In how many lines of the data below does the word "設備システム" appear? Reply with the number and nothing more.

---------------

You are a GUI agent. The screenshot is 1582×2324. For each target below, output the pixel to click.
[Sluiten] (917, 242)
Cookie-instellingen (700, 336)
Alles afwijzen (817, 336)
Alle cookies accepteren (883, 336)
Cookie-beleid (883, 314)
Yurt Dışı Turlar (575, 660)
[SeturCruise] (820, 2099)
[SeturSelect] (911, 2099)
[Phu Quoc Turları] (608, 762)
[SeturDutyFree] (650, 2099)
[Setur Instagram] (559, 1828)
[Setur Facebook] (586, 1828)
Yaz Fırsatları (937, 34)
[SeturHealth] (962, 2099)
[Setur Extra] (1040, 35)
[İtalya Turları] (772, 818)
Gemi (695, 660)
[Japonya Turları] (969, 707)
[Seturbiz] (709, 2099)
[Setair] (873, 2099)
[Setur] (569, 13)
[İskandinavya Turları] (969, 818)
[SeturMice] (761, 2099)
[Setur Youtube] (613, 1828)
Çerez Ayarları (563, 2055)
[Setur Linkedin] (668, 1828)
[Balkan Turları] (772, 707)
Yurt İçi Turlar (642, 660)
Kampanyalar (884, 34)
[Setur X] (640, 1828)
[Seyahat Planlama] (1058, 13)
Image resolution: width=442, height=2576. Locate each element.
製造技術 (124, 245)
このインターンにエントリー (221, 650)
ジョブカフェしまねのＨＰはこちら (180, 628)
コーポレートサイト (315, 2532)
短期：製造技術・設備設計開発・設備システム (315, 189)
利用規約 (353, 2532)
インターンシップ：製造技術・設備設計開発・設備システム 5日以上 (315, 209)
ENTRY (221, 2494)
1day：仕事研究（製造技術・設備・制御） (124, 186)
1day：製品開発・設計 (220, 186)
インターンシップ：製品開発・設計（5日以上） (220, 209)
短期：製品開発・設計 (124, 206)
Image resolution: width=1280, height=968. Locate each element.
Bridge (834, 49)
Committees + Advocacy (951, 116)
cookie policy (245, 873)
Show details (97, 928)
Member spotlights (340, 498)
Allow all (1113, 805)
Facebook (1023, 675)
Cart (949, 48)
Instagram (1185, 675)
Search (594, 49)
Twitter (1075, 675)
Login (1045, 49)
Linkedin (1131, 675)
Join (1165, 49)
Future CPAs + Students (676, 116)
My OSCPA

---------------

[Response to the exercise] 2